BEGIN SOURCE

I have a 10/22, Marlin 60 and a Browning BL-22. The Browning is the only one I use. It's really light, easy to carry, very accurate, totally reliable and will shot any brand or quality ammo I put in it, to include shorts, longs and long rifle. Of course it is also and expensive weapon to buy new. Over $500 here in Alaska.

Guests can not see images in the messages. Please register in the forum.

----------


## SARKY

Fine, you want to talk about triggers on 22s, I have installed Volquartsen trigger groups into my 2 10-22s and my 10-22magnum. I have also installed about a dozen into my friends 10-22s. If you have the money and 2 left hands, you can get the whole trigger/mag group to install in less than a minute. OH by the way the Volquartsen kit break like ice with no over travel.

----------


## Sourdough

> Fine, you want to talk about triggers on 22s, I have installed Volquartsen trigger groups into my 2 10-22s and my 10-22magnum. I have also installed about a dozen into my friends 10-22s. If you have the money and 2 left hands, you can get the whole trigger/mag group to install in less than a minute. OH by the way the Volquartsen kit break like ice with no over travel.


Sarky........do you know WHY Ruger dropped the 10-22 Magnum.........????????? I would love to own one.

----------


## SARKY

For some reason it wasn't a big seller, same with their .44 mag auto loader. I would like to see them do limited runs of the 10-22mag and the .44mag autoloader (maybe also chambered in .357 and .41)

----------


## dscrick

I have a Marlin 60 (it was my first .22, I received it for Christmas at age nine, which makes it 40 years old. And it shoots). I've purchased 10/22s for my sons, they love 'em. I have a couple of Ruger 77 bolt guns (.22, .17HMR). I don't have a .22 lever gun, but I love the older Browning BL22 and the Marlins.

If you could find one, Ruger used to make a more modern lever action (along the lines of the Savage 99 rifles) in .22, it used the same magazines as the 10/22.  They are no longer in the Ruger catalog

If I had to pick one, it would be the 10/22 in stainless

----------

END SOURCE
BEGIN PROVIDED DATA

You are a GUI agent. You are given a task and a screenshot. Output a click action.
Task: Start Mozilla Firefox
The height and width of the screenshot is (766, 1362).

END PROVIDED DATA

TASK SET:
1 > List every distinct username that appears as a heading in the .22 rifle thread.
2 > Reproduce everything in the .22 rifle thread from "I have a 10/22, Marlin" down to "here in Alaska.".
The lines that come after the .22 rifle thread are separate material and are not connected to it.

ANSWERS BY TASK:
1 > SARKY, Sourdough, dscrick

2 >
I have a 10/22, Marlin 60 and a Browning BL-22. The Browning is the only one I use. It's really light, easy to carry, very accurate, totally reliable and will shot any brand or quality ammo I put in it, to include shorts, longs and long rifle. Of course it is also and expensive weapon to buy new. Over $500 here in Alaska.